Required work :: The word "agent": in how many lines of the records does it appear? Reply with the number alone.

Input for this task START

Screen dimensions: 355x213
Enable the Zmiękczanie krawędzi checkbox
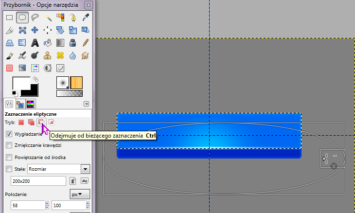(x=9, y=145)
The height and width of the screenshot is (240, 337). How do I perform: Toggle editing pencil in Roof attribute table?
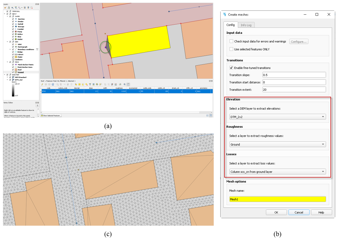click(x=42, y=84)
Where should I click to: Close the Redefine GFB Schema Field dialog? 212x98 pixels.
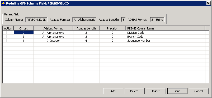(208, 3)
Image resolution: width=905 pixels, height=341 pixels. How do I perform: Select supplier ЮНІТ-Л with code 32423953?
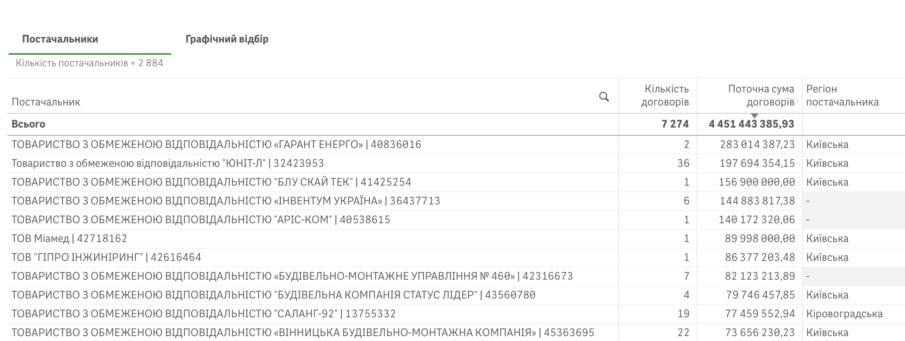click(168, 164)

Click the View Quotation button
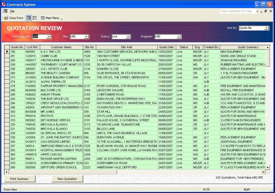click(67, 179)
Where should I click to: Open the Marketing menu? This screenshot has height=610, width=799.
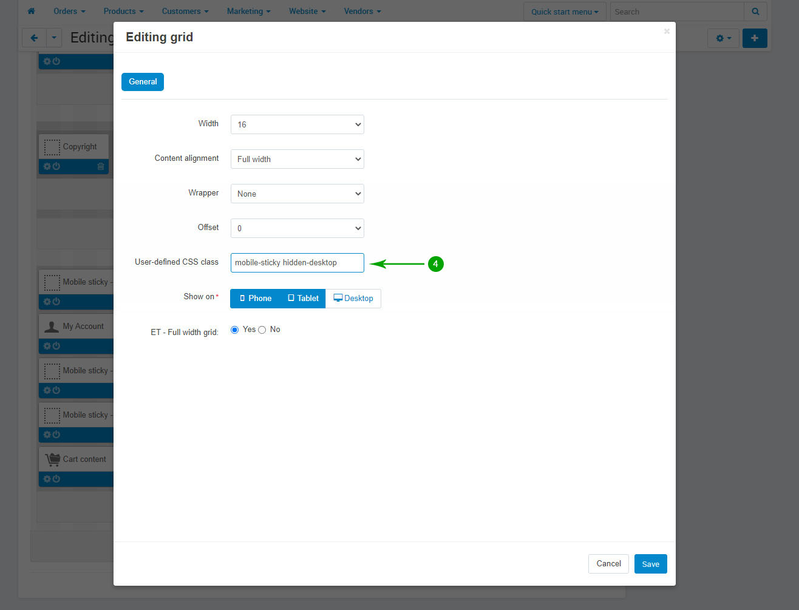pos(248,11)
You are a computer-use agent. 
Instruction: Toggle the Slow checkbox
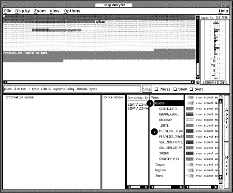click(175, 89)
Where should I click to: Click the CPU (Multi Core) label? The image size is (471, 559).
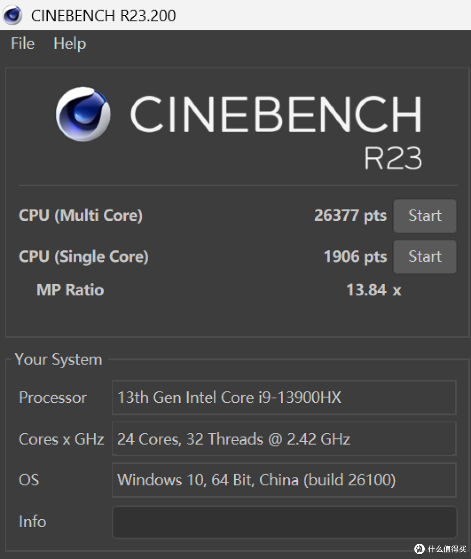[81, 216]
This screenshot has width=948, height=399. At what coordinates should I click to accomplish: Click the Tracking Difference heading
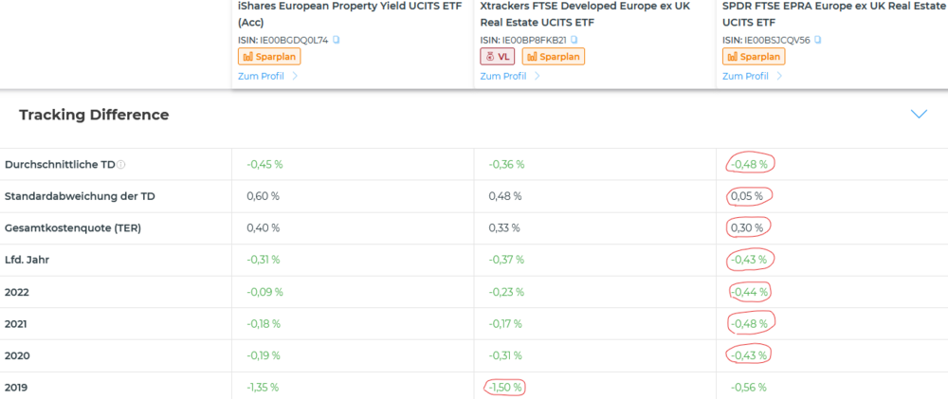[94, 115]
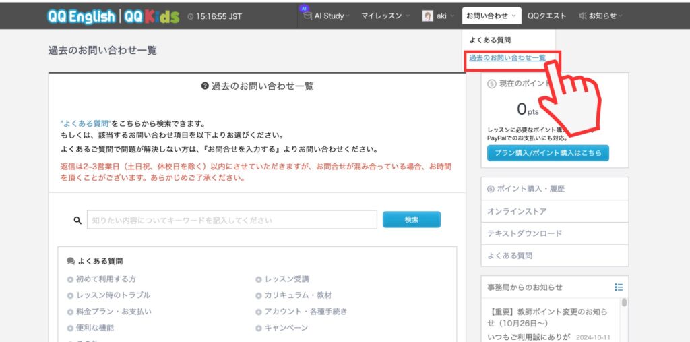Viewport: 690px width, 342px height.
Task: Open the マイレッスン dropdown
Action: [x=383, y=16]
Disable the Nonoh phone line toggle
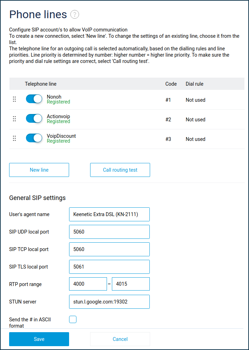Screen dimensions: 249x350 point(34,99)
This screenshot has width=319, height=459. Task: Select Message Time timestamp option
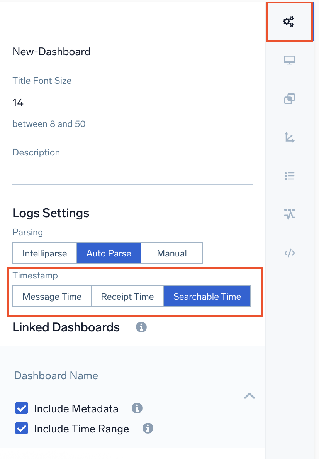click(52, 297)
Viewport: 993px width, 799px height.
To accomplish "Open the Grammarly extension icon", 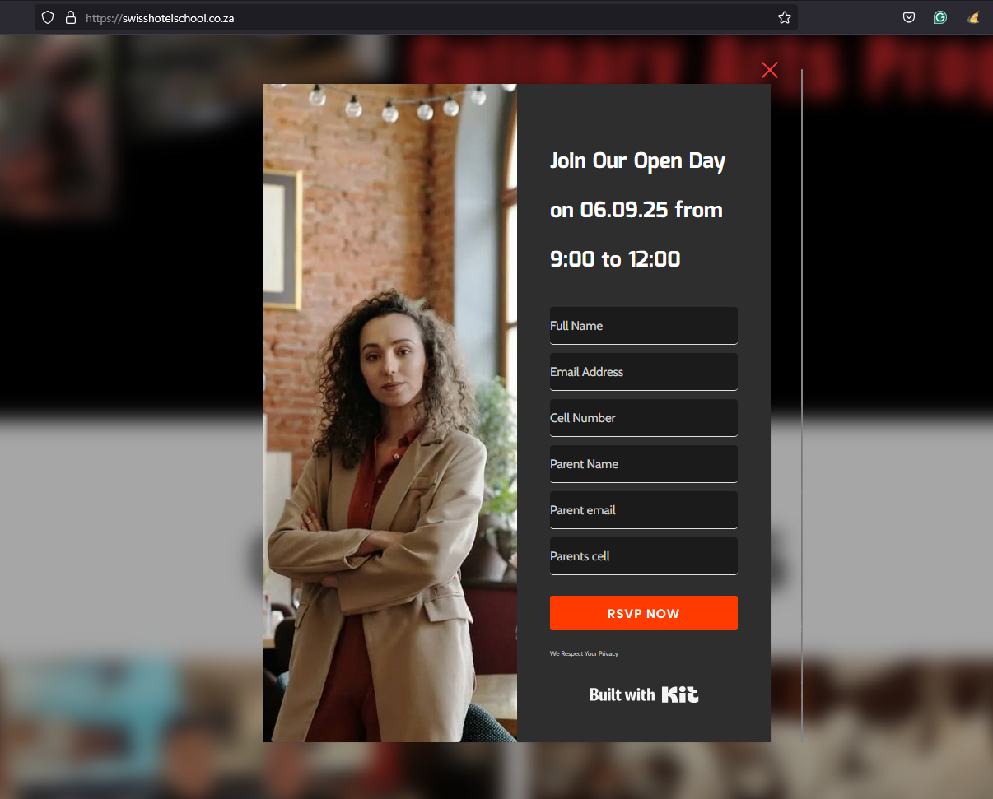I will coord(940,17).

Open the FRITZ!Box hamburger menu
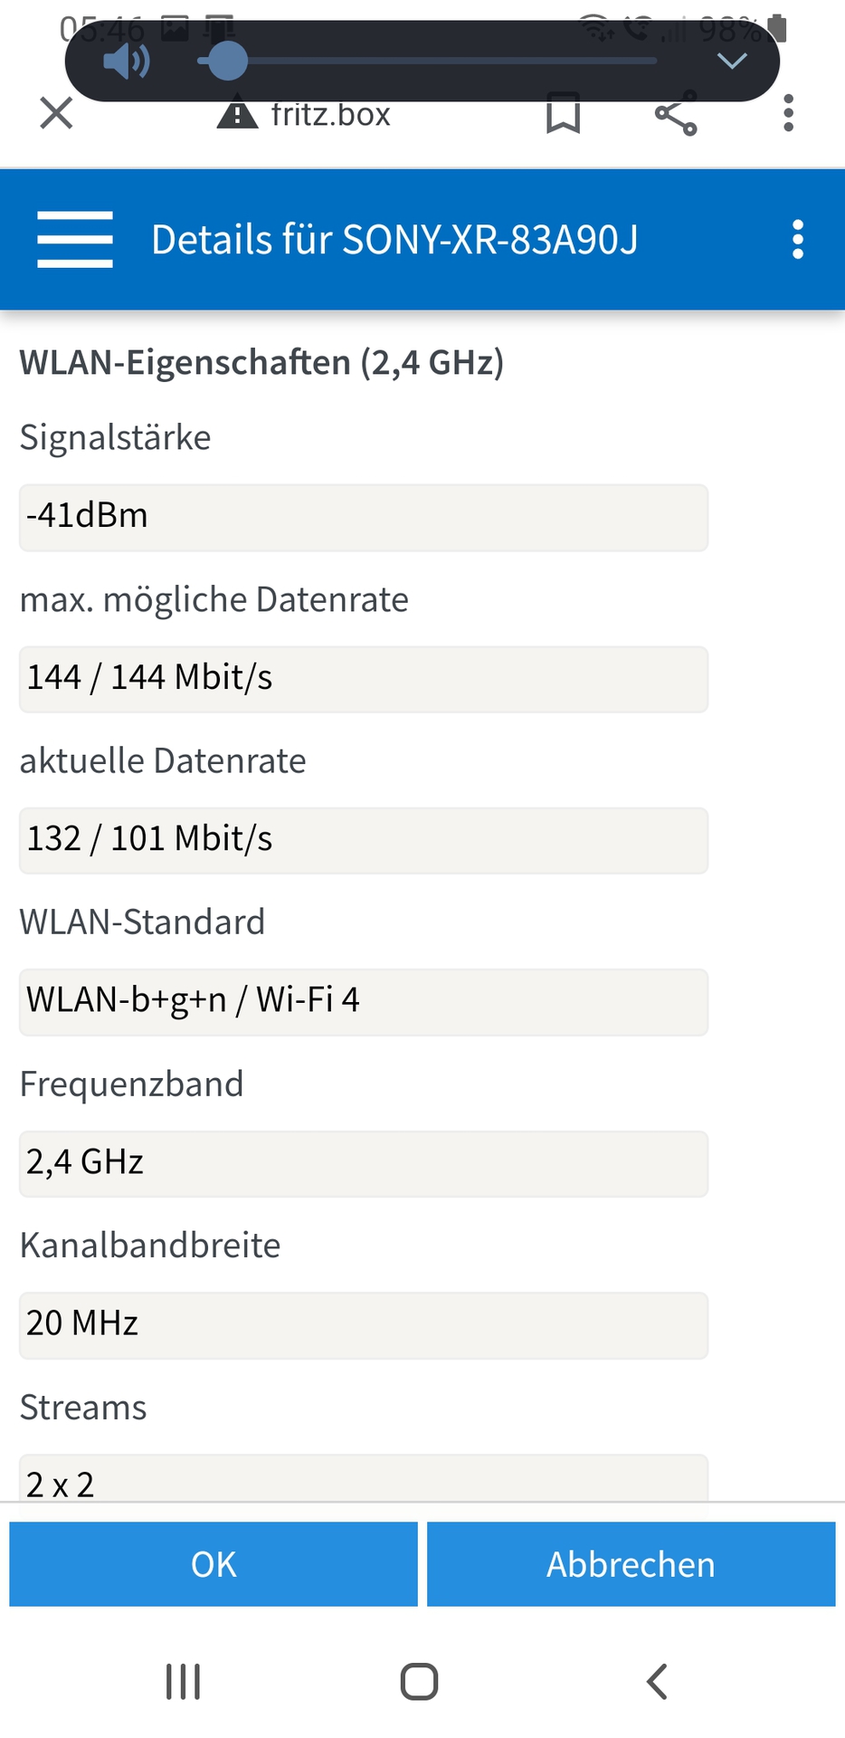coord(75,240)
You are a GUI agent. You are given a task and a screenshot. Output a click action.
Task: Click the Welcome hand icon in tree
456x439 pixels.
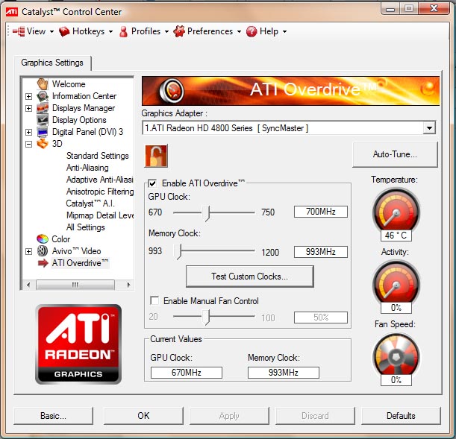pos(43,84)
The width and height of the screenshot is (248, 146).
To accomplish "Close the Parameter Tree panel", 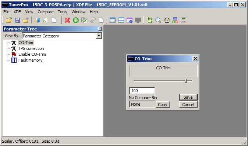I will [x=100, y=29].
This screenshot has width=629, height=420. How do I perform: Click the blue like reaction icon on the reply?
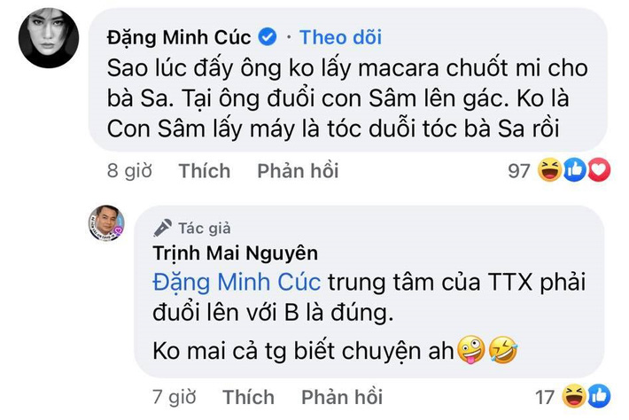[x=598, y=395]
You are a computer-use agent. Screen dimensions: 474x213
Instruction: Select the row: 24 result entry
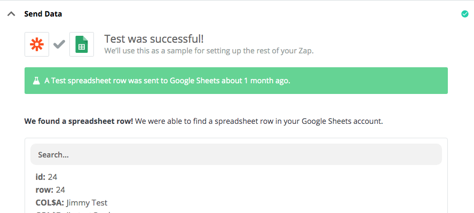coord(50,190)

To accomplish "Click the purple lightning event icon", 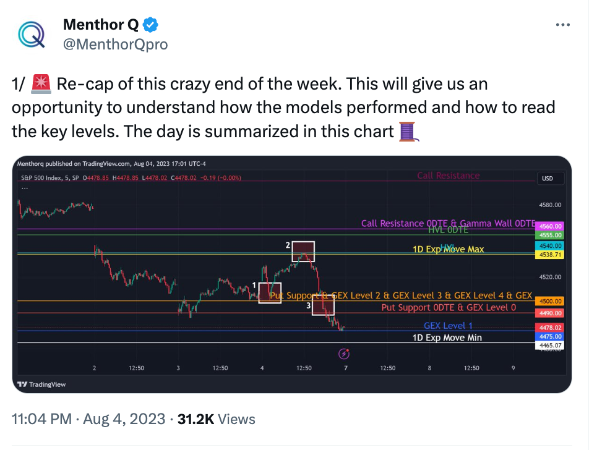I will point(345,354).
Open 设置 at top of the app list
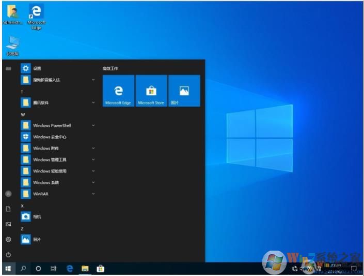This screenshot has height=276, width=364. (36, 68)
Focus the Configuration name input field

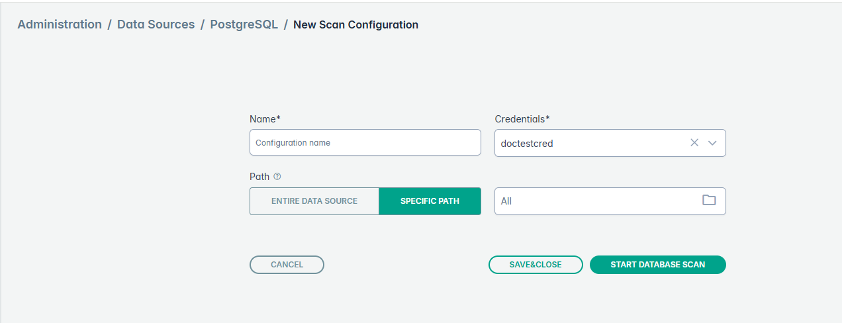(x=365, y=142)
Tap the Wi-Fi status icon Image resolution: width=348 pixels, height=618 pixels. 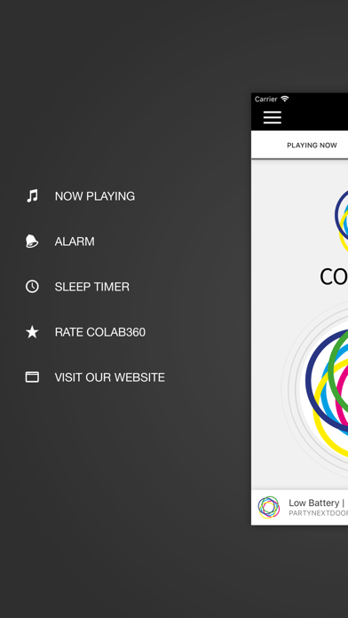[x=285, y=99]
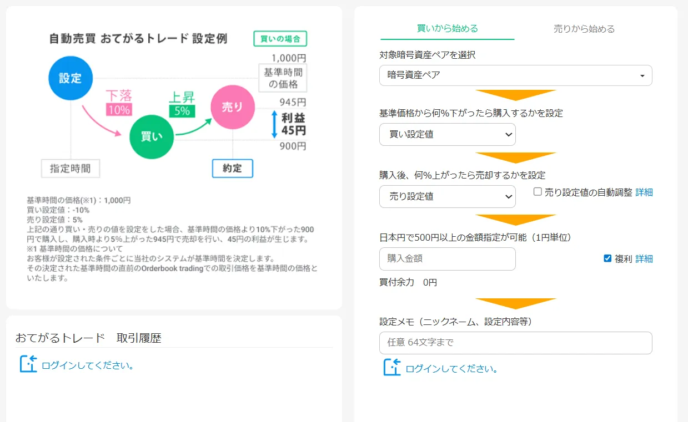
Task: Open 詳細 link beside 売り設定値の自動調整
Action: coord(644,192)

Input for this task END

Finished task :: 3